Dattner's playground ideology also owed much to the visionary but largely unrealized
playground designs of
Isamu Noguchi, whose attempts with
Louis Kahn to create a modernist playground in New York City's other
great park were frustrated by local opposition. The influence of Noguchi's replicable sculpture
Octetra can be seen in Dattner's patent for his modular
PlayCubes, in action
here in San Francisco's South Park playground.
The risk of physical damage was as much of a feature as a bug in the concrete adventure playground - a
1972 feature in New York Magazine notes the presence of a staff on hand to dispense Band-Aids to damaged children. Dattner's playground was given a safety-conscious renovation itself in
1997, as fear of lawsuits made of American playgrounds
a softer world (PDF link to CPSC brochure on playground safety).
However, some still dare to dream of dangerous play.

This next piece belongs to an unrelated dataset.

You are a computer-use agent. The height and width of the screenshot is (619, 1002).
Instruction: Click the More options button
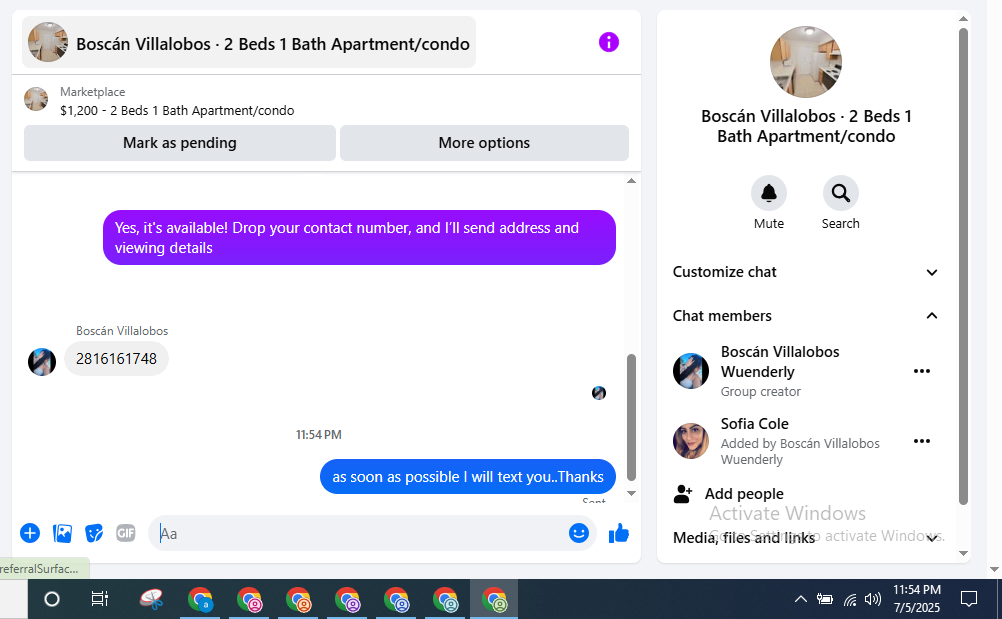484,142
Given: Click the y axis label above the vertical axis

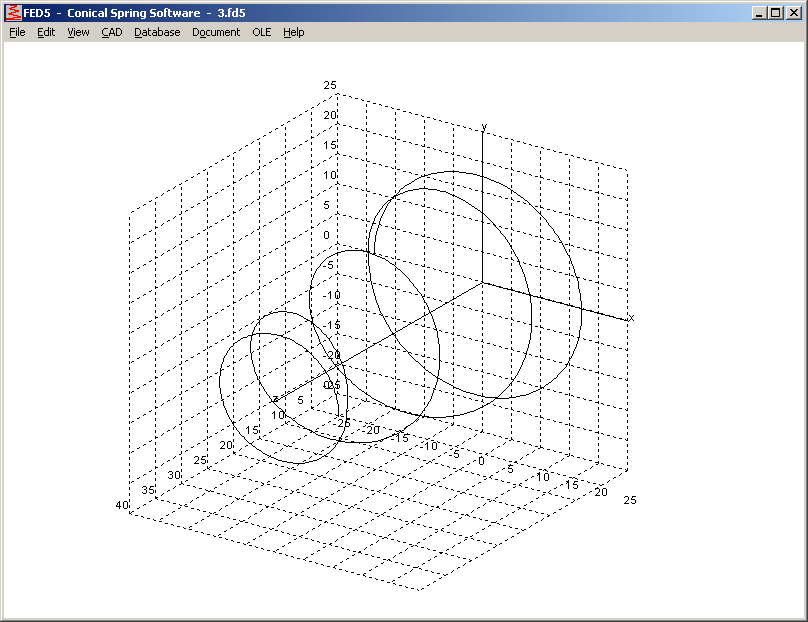Looking at the screenshot, I should pos(484,127).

While David Rockwell's 2010
Imagination Playground Park serves as an advertisement for his safety-conscious adventure playground kits, in the same year Keita Takahashi, most famous as the developer of
Katamari Damacy and
Noby Noby Boy and recently announced as the latest member of
Tiny Speck, offered to design a playground for the city council of Nottingham, England.
Presenting his ideas at and after Nottingham Game City, one note gladdens the heart of any fan of the classic adventure playground. Beneath an
illustration of what may be
Vault Boy running frantically on a human-sized elliptical hamster wheel, Takahashi muses "But this may be very dangerous".